**WORK TO BE COMPLETED**: Can you swap "Manage Actions" for "Manage Permissions" in the records from the line with "At what coordinates should I click to accomplish: Open the admin" up to and including the line with "point(206,104)", and give back only those lines with nothing else changed?
── RECORDS
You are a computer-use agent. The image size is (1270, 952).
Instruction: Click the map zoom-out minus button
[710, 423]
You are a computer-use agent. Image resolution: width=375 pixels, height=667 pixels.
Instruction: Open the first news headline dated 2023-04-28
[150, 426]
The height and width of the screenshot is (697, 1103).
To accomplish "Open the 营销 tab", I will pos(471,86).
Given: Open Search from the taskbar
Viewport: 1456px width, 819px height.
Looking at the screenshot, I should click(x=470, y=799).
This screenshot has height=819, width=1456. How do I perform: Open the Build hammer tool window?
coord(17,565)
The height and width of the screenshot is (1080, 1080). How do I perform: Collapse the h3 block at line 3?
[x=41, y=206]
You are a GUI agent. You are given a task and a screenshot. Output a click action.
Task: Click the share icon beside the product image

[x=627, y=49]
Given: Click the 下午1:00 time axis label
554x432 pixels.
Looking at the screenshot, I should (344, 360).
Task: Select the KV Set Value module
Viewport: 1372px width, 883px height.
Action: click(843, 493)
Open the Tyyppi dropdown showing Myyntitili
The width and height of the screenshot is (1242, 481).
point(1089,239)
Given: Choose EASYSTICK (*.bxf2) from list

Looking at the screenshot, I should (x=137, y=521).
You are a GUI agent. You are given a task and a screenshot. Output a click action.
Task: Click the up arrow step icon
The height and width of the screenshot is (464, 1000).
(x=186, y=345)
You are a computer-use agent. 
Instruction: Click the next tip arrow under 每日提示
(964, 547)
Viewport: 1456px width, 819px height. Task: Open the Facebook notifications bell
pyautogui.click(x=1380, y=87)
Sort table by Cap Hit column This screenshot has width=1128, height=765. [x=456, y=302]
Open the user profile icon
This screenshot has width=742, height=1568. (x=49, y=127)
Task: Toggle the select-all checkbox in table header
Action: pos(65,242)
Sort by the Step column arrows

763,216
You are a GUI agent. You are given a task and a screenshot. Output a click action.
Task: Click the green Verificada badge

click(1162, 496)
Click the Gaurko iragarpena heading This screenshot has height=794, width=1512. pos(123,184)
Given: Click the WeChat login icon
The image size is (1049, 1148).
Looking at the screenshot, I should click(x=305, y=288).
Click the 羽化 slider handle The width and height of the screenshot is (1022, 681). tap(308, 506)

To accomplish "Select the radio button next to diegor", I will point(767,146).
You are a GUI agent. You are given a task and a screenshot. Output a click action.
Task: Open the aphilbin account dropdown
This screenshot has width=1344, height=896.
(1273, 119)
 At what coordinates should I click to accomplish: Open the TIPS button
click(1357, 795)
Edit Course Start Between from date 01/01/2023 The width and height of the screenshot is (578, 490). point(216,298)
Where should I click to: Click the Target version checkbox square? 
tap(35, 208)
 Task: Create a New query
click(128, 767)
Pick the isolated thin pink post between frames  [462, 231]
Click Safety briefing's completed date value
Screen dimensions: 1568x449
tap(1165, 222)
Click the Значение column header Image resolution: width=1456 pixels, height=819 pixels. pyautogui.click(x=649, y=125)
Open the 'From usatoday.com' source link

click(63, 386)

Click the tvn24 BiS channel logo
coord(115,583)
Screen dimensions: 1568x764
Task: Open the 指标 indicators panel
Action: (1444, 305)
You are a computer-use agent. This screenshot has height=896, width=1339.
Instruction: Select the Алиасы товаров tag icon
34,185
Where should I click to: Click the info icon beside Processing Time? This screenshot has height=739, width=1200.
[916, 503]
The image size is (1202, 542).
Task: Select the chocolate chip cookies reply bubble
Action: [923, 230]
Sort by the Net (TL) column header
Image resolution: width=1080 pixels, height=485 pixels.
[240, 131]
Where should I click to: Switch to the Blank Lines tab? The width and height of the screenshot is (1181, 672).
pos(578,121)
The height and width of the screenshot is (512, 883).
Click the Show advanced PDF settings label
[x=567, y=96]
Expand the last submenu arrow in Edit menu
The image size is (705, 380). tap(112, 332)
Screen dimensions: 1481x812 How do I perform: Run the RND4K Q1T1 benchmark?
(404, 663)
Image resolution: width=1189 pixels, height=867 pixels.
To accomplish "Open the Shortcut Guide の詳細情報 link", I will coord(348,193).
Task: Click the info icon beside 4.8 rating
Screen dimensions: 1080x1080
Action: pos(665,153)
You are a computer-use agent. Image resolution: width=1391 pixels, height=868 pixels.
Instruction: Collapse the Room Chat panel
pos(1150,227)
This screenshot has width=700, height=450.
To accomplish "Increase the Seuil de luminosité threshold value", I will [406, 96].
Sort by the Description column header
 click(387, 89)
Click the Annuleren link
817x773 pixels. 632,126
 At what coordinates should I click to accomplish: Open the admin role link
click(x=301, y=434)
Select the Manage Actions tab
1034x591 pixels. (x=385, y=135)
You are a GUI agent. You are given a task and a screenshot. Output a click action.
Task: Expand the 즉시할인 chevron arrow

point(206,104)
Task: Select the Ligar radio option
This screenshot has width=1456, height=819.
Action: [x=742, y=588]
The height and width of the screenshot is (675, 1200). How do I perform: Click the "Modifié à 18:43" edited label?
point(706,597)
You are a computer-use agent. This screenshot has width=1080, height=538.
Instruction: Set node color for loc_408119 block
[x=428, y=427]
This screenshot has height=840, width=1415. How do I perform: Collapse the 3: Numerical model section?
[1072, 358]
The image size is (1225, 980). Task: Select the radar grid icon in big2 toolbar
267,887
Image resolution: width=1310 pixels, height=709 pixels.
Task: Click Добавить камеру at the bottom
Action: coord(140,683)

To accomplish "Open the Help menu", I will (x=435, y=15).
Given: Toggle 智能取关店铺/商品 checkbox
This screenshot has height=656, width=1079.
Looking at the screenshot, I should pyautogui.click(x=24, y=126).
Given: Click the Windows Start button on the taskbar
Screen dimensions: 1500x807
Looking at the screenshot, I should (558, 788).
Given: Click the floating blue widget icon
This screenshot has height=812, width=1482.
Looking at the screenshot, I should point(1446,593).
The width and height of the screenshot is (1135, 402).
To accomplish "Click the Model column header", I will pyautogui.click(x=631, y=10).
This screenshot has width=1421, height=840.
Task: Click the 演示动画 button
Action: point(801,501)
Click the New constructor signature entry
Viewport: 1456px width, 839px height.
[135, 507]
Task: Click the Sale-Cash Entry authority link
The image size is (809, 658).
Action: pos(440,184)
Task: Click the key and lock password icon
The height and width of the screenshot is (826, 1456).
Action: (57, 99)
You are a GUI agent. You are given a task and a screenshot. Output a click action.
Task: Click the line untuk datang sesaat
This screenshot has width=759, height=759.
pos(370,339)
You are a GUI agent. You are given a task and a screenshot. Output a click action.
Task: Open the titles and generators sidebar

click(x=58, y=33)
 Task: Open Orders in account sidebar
────
**SOLUTION**:
 At what coordinates should I click to accomplish: Open the admin role link
click(x=301, y=434)
Select the Manage Permissions tab
1034x591 pixels. (x=385, y=135)
You are a GUI agent. You are given a task and a screenshot. Output a click action.
Task: Expand the 즉시할인 chevron arrow

point(206,104)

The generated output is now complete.